**Prompt**
Please reproduce the entries word for word, from the start through the line that contains "Viewport: 400px width, 210px", including that line.

**Entries for locating words and elements**
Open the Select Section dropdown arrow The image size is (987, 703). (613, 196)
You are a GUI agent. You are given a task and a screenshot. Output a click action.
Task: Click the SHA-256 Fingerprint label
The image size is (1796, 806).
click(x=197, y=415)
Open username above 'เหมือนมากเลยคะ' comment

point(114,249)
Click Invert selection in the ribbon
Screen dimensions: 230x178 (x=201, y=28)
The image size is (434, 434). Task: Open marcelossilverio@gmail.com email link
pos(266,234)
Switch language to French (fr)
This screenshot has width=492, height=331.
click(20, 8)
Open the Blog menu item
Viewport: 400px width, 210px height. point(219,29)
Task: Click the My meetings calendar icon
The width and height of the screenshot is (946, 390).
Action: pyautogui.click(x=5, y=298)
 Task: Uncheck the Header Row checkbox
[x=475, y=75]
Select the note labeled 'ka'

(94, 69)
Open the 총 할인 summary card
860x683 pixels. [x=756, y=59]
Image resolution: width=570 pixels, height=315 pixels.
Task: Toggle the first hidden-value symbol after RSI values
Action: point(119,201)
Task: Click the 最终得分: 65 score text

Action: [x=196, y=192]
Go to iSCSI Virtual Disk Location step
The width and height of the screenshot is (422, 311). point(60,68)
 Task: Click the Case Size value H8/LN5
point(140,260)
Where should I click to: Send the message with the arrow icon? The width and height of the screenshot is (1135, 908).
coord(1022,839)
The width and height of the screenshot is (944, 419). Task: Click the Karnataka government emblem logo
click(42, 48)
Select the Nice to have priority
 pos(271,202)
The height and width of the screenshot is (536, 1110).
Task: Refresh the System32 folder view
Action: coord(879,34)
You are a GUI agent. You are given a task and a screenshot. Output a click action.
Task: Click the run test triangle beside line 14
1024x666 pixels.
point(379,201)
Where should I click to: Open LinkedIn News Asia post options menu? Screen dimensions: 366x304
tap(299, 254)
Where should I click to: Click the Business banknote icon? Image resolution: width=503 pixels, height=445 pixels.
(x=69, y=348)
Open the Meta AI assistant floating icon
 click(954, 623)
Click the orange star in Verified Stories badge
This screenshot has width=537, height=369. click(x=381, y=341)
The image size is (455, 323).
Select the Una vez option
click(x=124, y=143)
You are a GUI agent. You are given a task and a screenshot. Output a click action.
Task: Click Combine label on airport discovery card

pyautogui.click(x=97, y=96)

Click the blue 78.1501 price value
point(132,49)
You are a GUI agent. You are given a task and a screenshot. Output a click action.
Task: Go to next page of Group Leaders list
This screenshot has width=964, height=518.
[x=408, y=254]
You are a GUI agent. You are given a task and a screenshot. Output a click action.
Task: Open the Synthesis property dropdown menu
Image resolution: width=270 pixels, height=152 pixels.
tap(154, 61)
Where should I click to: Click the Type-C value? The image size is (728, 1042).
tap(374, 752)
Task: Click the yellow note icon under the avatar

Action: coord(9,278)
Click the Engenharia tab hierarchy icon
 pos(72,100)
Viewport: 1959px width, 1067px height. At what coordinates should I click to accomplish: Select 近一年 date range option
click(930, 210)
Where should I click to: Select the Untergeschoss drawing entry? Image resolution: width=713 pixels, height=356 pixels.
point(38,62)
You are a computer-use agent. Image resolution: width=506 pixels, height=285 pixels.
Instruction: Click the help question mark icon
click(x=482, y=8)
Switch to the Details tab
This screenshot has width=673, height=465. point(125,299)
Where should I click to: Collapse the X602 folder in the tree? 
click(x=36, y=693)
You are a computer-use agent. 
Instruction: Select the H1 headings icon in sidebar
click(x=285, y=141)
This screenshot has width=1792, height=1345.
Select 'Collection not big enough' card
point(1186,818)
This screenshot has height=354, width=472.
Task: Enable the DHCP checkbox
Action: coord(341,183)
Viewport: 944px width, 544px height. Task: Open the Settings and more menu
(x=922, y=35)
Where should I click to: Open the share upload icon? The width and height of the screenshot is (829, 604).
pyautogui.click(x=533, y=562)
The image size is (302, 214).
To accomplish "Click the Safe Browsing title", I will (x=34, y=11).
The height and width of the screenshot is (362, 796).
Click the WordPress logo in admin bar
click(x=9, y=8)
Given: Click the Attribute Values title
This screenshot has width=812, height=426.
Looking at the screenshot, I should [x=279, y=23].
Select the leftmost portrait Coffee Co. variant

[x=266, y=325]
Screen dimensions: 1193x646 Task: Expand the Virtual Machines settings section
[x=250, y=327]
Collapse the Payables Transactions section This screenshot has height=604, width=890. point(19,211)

**Worked solution**
Open the Select Section dropdown arrow The image size is (987, 703). (613, 196)
You are a GUI agent. You are given a task and a screenshot. Output a click action.
Task: Click the SHA-256 Fingerprint label
The image size is (1796, 806).
click(x=197, y=415)
Open username above 'เหมือนมากเลยคะ' comment

point(114,249)
Click Invert selection in the ribbon
Screen dimensions: 230x178 (x=201, y=28)
The image size is (434, 434). Task: Open marcelossilverio@gmail.com email link
pos(266,234)
Switch language to French (fr)
This screenshot has width=492, height=331.
click(20, 8)
Open the Blog menu item
Viewport: 400px width, 210px height. point(219,29)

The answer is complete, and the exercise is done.